Eudialyte is potentially one of the most important sources of lanthanides, particularly high-value heavy rare earths such as Dy, Tb and Y. Furthermore, it is a mineral that occurs in deposits in several locations in Europe, potentially providing European sources for these critical metals.
Anouk Borst’s paper on the structural state of lanthanides and yttrium in eudialyte has just been published in Mineralogical Magazine. This is an important paper that identifies exactly where in the structure the lanthanides are. This is more than academic interest – efforts are being made to make efficient extraction methods for the Zr, Nb and REE elements. Low temperature, energy efficient extraction methods often break a structure down into component parts that retain the local coordination that were inherited from the host. If REE are associated with the Zr site (as has been hypothesised), then they will potentially follow Zr during extraction. If the heavy and light REE are on different sites, there may be an opportunity to extract the high-value lanthanides from low value counterparts at the extraction stage.

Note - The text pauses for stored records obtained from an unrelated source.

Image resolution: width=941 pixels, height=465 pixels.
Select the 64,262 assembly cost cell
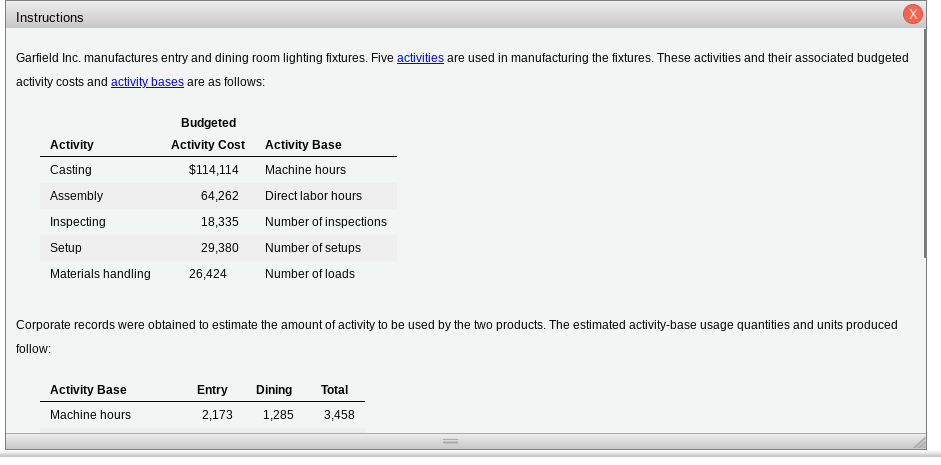pyautogui.click(x=220, y=196)
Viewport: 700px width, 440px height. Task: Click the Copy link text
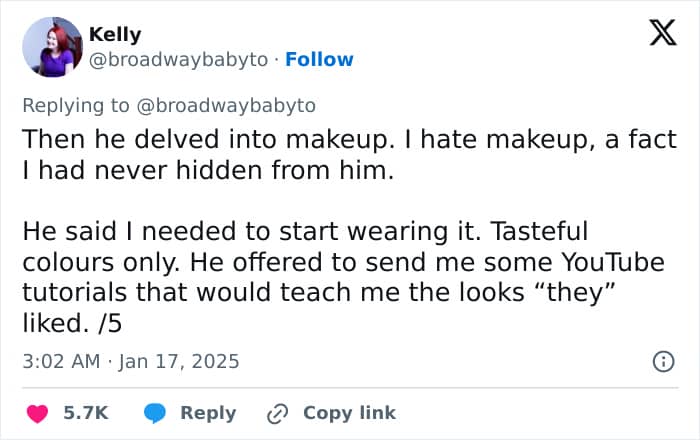[350, 413]
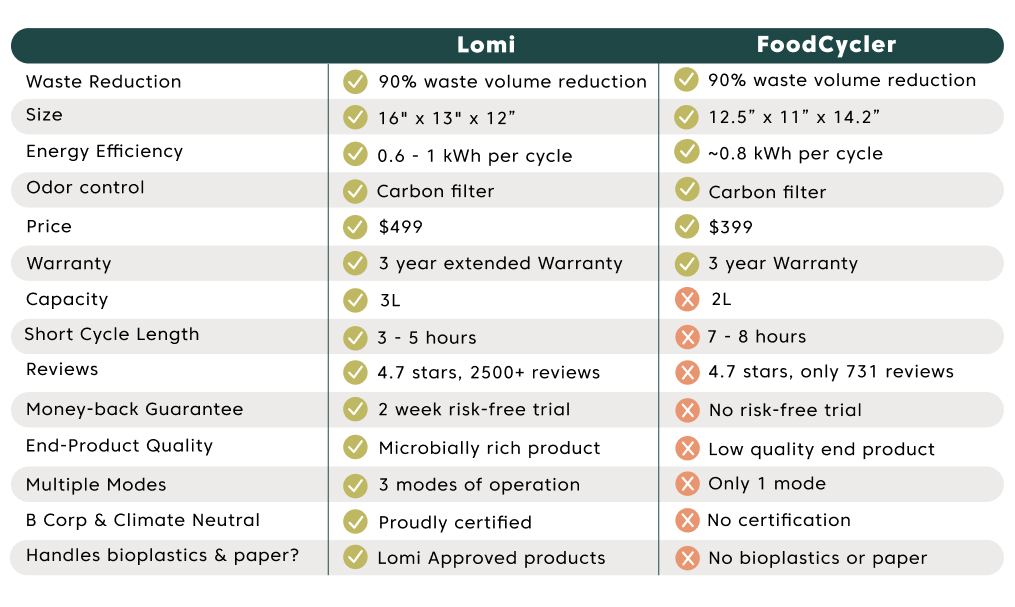Select the Money-back Guarantee row label
1015x607 pixels.
coord(134,409)
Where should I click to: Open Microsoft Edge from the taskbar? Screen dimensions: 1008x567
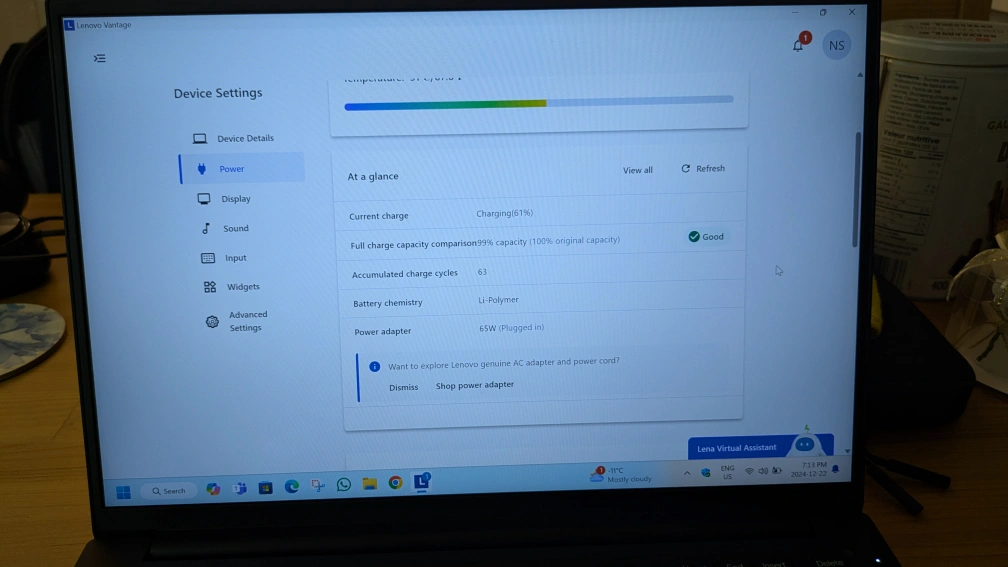[x=291, y=487]
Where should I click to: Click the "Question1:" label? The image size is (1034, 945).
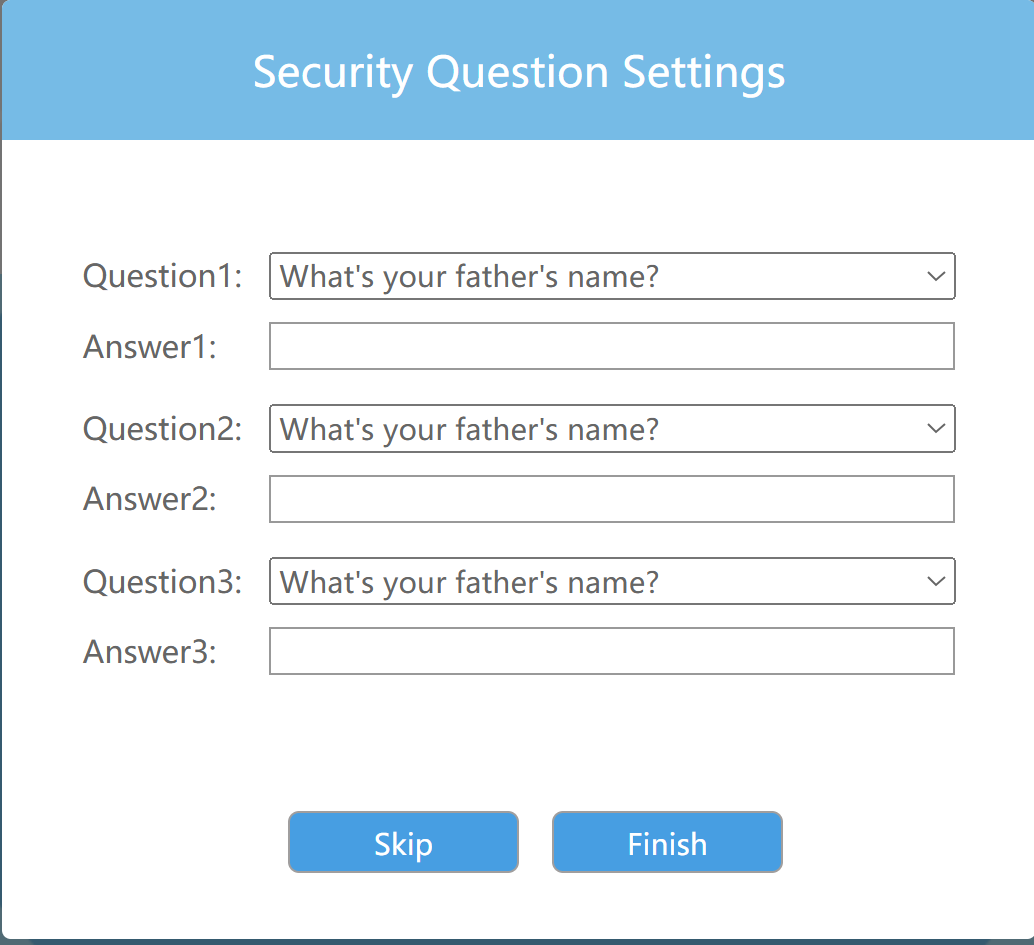[162, 276]
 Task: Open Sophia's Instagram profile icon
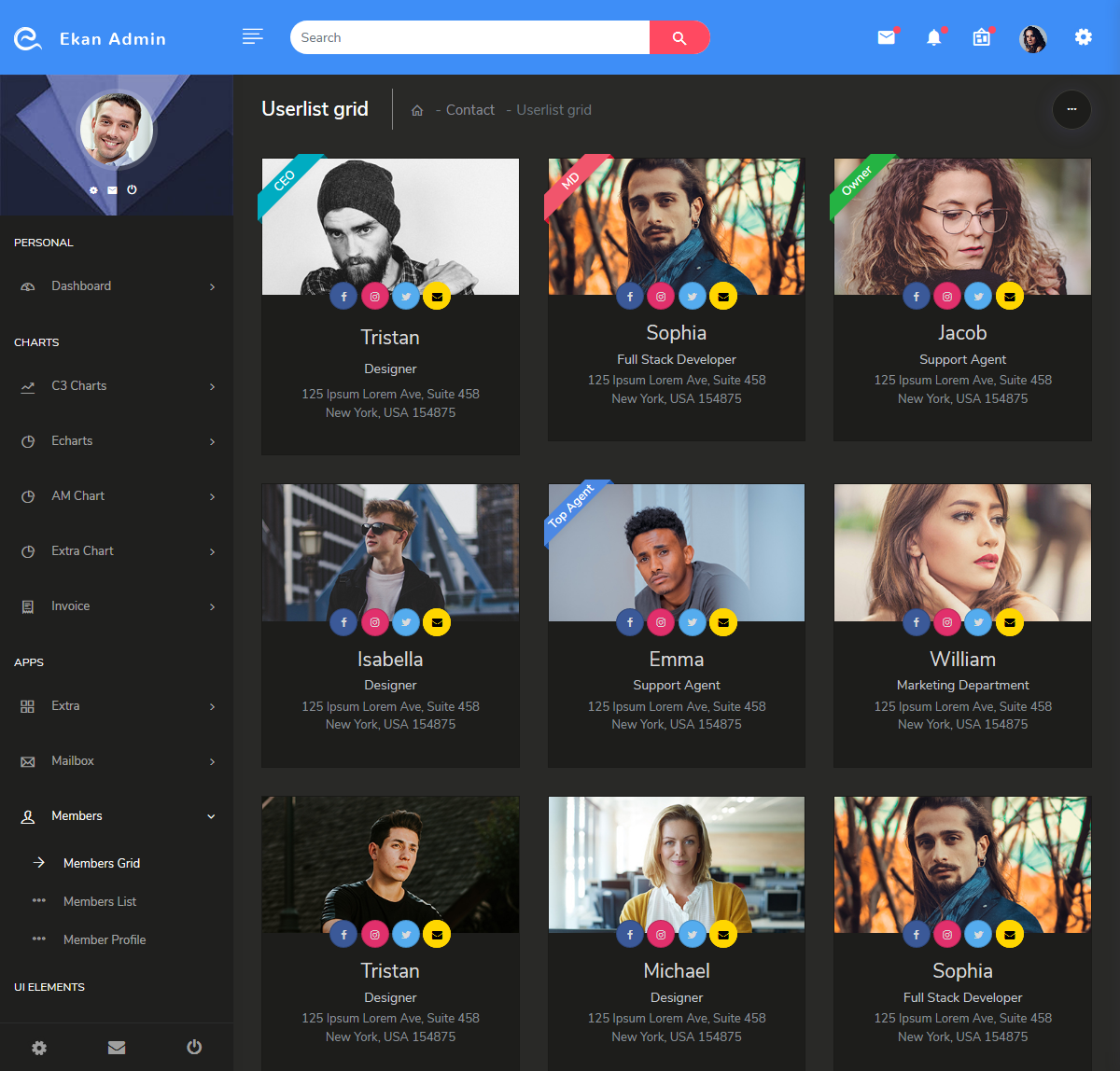[x=661, y=296]
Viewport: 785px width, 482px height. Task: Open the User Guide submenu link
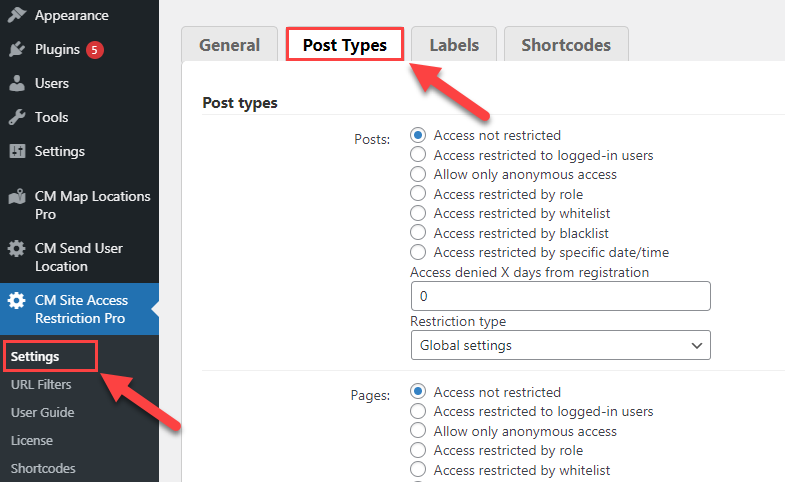point(43,412)
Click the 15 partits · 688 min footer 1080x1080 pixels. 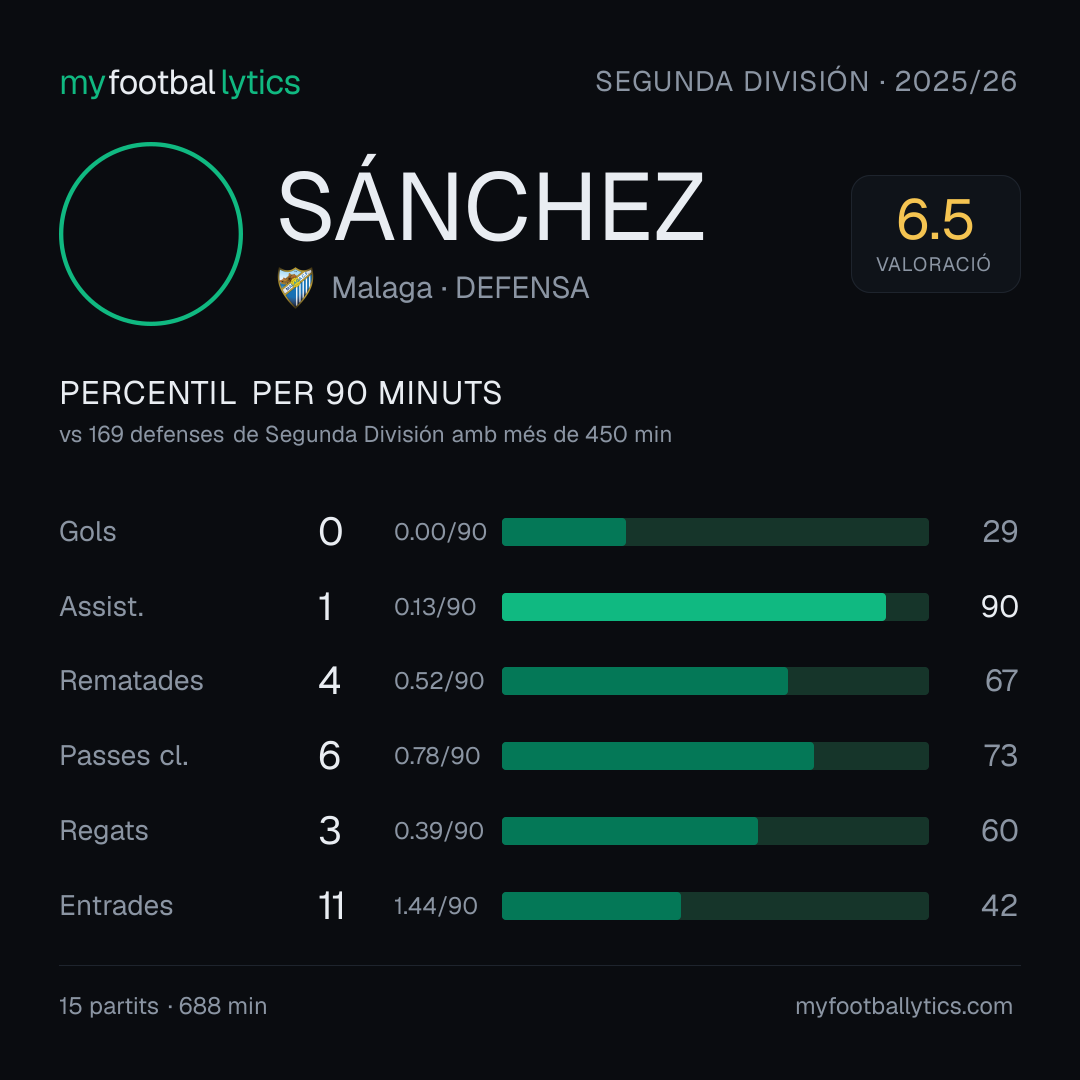coord(163,1006)
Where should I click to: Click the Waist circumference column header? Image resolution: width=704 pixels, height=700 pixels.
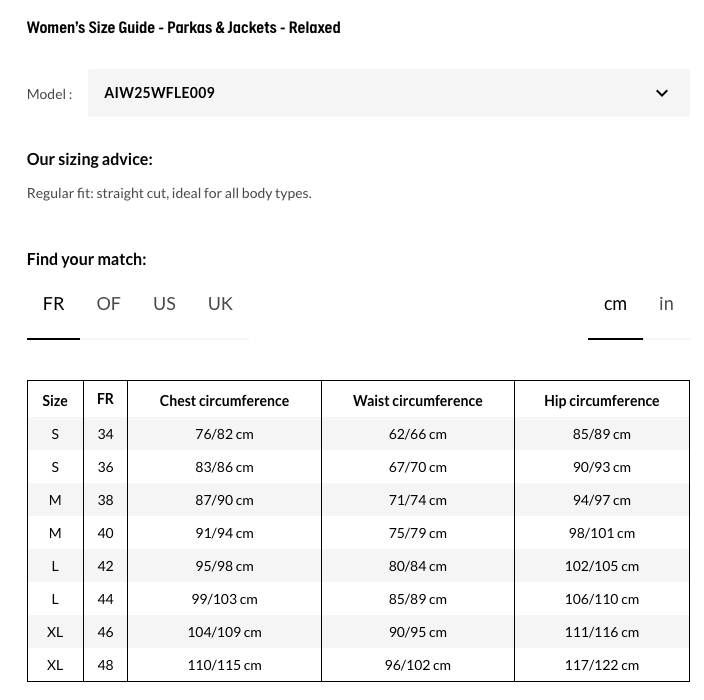tap(417, 401)
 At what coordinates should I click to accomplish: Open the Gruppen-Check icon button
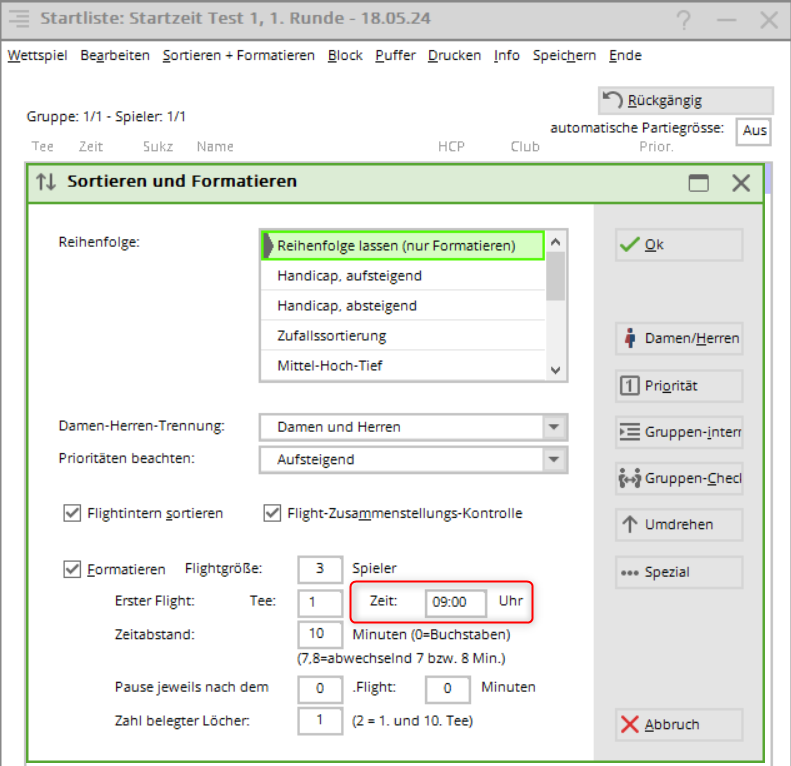[679, 479]
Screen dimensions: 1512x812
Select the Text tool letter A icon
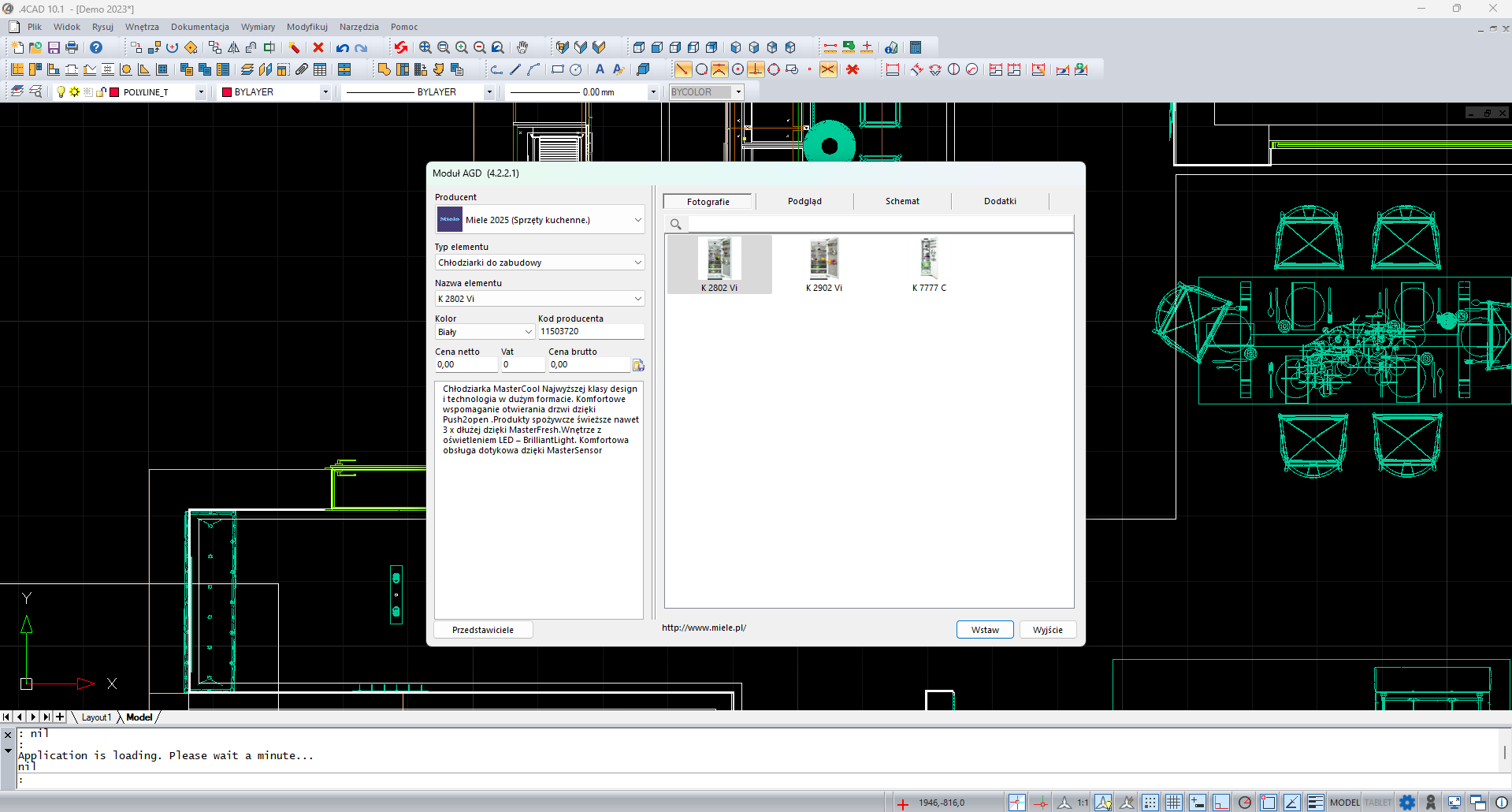pos(600,69)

The paper outlines the possible sites that lanthanides and yttrium might occupy in the eudialyte structure, then uses X-ray Absorption Fine Structure (XAFS) to determine it.
She studied Nd and Y to represent the light and heavy rare earth fractions respectively. Her results show that all the rare earths reside on the Ca site. This means that careful mineral processing is unlikely to separate out the heavy and light rare earth fractions at source. She presents a crystal lattice model to predict the behaviour of the rare earths she did not analyse directly. In doing so, she and her team provide the first direct evidence for the structural state of rare earths in what is potentially one of the most important future resources of one of the world’s most critical metal resources.